Per arrivare a queste conclusioni i ricercatori hanno selezionato 6 mele antiche – Mantovana, Mora, Nesta, Cipolla, Ruggina, Sassola – e una ‘moderna’ fra quelle più diffuse e consumate – Golden Delicious – raffrontandone poi le proprietà nutrizionali sia nella forma ‘nature’ sia essiccata. Tutte le mele sono state sottoposte a una dettagliata analisi di caratterizzazione molecolare grazie a una particolare risonanza magnetica che ha sfruttato la tecnica spettroscopica, in grado di scansionare i contenuti dei pomi fin nel più piccolo dettaglio. È stato così possibile rilevare che le mele ‘brutte’ hanno quantità superiori di polifenoli, un prezioso antiossidante con elevati benefici sia protettivi che preventivi per la salute, rispetto a quelle più commerciali. Benefici superiori evidenti nella duplice versione: fresca o essiccata.

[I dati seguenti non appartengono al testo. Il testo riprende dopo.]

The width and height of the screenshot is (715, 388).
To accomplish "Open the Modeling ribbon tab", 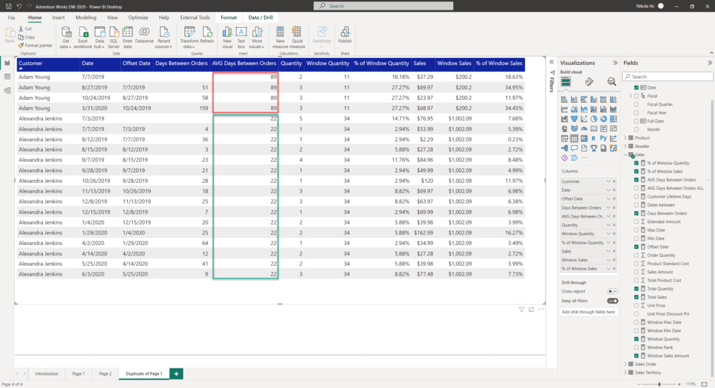I will [86, 17].
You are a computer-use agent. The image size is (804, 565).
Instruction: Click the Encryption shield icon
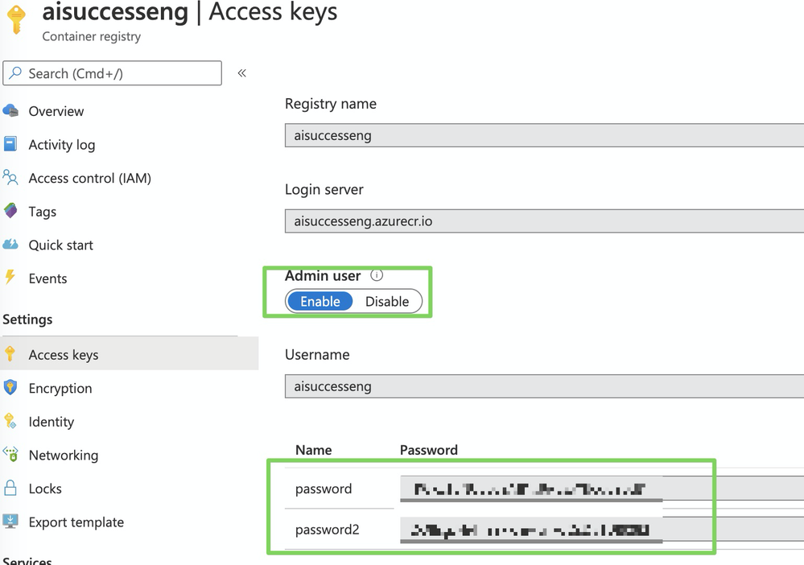click(x=10, y=388)
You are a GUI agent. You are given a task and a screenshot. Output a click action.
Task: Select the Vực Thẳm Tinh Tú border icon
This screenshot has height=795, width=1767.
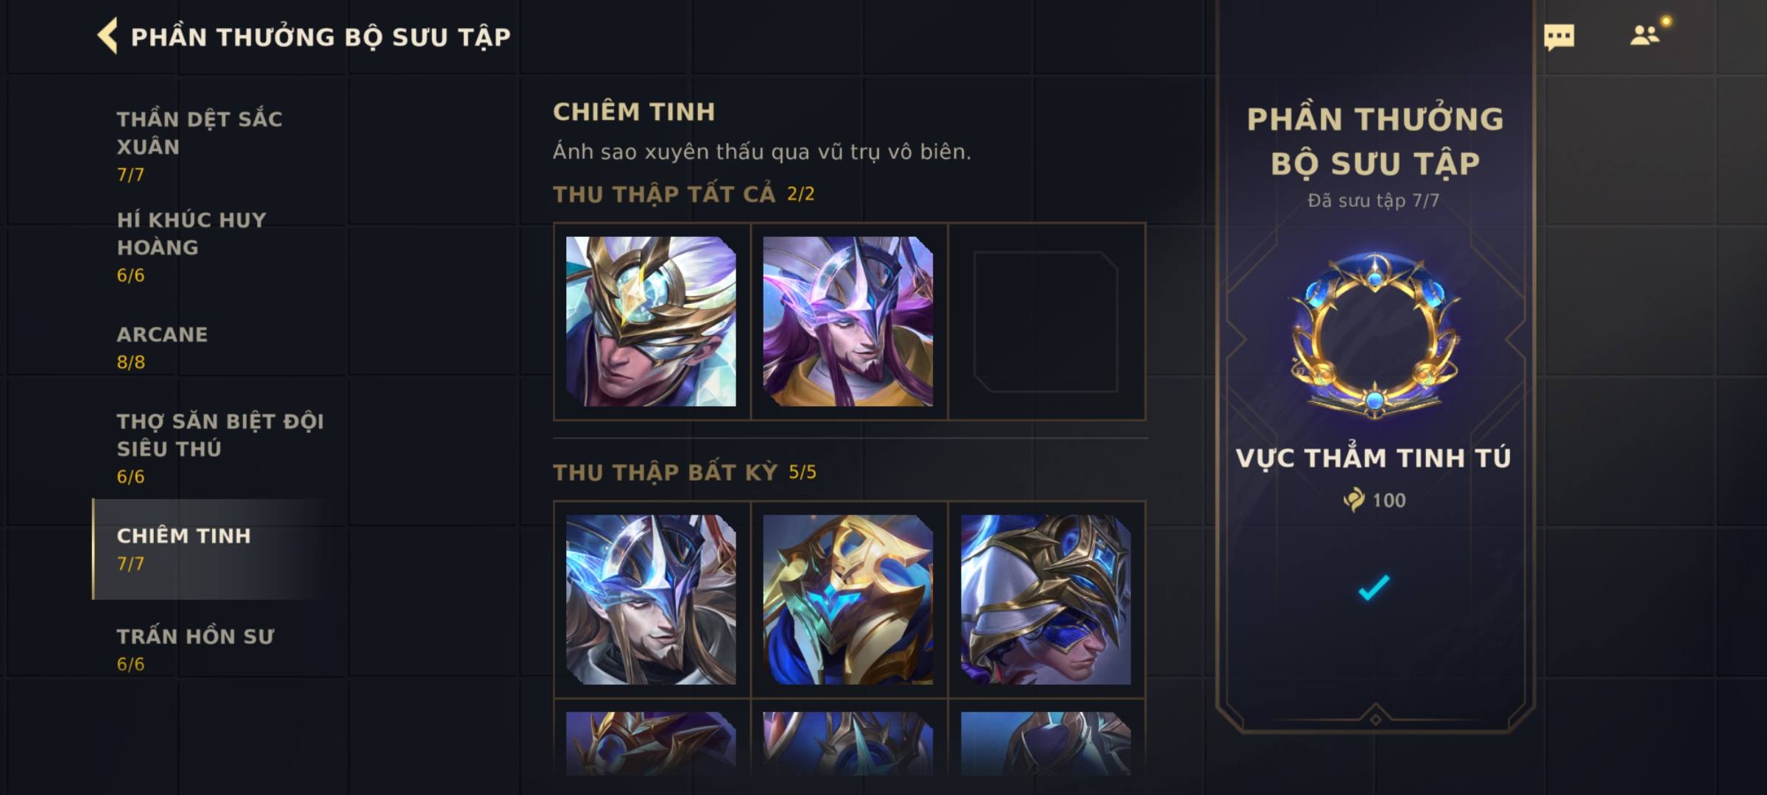pyautogui.click(x=1375, y=336)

In funzione di questi risultati, i ricercatori suggeriscono di valorizzare le proprietà delle mele antiche integrandole, nella forma essiccata, a snack o in preparazioni come il muesli di usa frequente e comune soprattutto durante la prima colazione, o come spezzafame fuori pasto. «Il processo di essiccazione utilizzato nel nostro studio – ha concluso Luca Sebastiani, direttore dell’istituto di scienze della vita del Sant’Anna – è adattabile anche a un uso domestico e/o a piccole produzioni. Dunque, al fianco di benefici nutrizionali, l’impiego di queste mele potrebbe contribuire a salvaguardare i tipici locali, come nel caso delle sei varietà di melo provenienti dalla Toscana e diffuse soprattutto nel Casentino».